DATA FOR THE TASK
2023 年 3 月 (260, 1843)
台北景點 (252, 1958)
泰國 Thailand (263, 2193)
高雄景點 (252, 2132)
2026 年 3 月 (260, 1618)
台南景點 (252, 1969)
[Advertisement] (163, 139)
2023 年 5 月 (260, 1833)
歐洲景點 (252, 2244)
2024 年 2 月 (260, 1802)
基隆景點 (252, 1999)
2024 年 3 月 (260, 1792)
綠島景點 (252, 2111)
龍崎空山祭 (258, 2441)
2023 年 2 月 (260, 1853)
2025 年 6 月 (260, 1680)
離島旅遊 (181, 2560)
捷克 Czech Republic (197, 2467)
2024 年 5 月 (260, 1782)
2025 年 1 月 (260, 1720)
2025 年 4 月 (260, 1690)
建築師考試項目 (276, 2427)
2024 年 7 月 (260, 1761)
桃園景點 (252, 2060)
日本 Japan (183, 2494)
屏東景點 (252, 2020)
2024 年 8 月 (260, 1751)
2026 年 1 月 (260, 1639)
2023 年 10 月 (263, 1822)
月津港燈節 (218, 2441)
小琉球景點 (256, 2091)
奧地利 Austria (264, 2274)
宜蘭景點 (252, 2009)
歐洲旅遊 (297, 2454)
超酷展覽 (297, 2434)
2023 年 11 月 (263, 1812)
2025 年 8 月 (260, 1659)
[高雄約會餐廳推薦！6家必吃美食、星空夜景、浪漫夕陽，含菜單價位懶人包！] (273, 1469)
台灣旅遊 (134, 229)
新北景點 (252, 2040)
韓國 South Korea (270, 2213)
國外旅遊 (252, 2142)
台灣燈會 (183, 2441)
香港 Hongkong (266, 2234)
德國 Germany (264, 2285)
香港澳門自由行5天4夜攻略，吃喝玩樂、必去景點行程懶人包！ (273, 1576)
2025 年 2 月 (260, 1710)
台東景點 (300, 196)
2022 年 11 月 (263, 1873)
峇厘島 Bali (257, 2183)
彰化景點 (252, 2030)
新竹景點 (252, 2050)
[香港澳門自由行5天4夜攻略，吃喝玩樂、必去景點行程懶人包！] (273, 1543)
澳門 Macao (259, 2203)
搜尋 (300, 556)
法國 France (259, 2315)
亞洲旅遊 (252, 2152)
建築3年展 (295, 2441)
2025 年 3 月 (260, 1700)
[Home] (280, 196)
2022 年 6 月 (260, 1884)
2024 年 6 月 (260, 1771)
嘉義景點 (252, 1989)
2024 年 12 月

YOUR INSTRUCTIONS
Exactly reproduce the lines beginning with the one that contains "綠島景點 (252, 2111)" and ending with the last line of the material, both included. Leave out everything else.

RESPONSE TO THE TASK
綠島景點 (252, 2111)
龍崎空山祭 (258, 2441)
2023 年 2 月 (260, 1853)
2025 年 6 月 (260, 1680)
離島旅遊 (181, 2560)
捷克 Czech Republic (197, 2467)
2024 年 5 月 (260, 1782)
2025 年 1 月 (260, 1720)
2025 年 4 月 (260, 1690)
建築師考試項目 (276, 2427)
2024 年 7 月 (260, 1761)
桃園景點 (252, 2060)
日本 Japan (183, 2494)
屏東景點 (252, 2020)
2024 年 8 月 (260, 1751)
2026 年 1 月 (260, 1639)
2023 年 10 月 (263, 1822)
月津港燈節 (218, 2441)
小琉球景點 (256, 2091)
奧地利 Austria (264, 2274)
宜蘭景點 (252, 2009)
歐洲旅遊 (297, 2454)
超酷展覽 (297, 2434)
2023 年 11 月 (263, 1812)
2025 年 8 月 (260, 1659)
[高雄約會餐廳推薦！6家必吃美食、星空夜景、浪漫夕陽，含菜單價位懶人包！] (273, 1469)
台灣旅遊 (134, 229)
新北景點 (252, 2040)
韓國 South Korea (270, 2213)
國外旅遊 (252, 2142)
台灣燈會 (183, 2441)
香港 Hongkong (266, 2234)
德國 Germany (264, 2285)
香港澳門自由行5天4夜攻略，吃喝玩樂、必去景點行程懶人包！ (273, 1576)
2025 年 2 月 (260, 1710)
台東景點 (300, 196)
2022 年 11 月 (263, 1873)
峇厘島 Bali (257, 2183)
彰化景點 (252, 2030)
新竹景點 (252, 2050)
[香港澳門自由行5天4夜攻略，吃喝玩樂、必去景點行程懶人包！] (273, 1543)
澳門 Macao (259, 2203)
搜尋 (300, 556)
法國 France (259, 2315)
亞洲旅遊 (252, 2152)
建築3年展 (295, 2441)
2025 年 3 月 (260, 1700)
[Home] (280, 196)
2022 年 6 月 (260, 1884)
2024 年 6 月 (260, 1771)
嘉義景點 (252, 1989)
2024 年 12 月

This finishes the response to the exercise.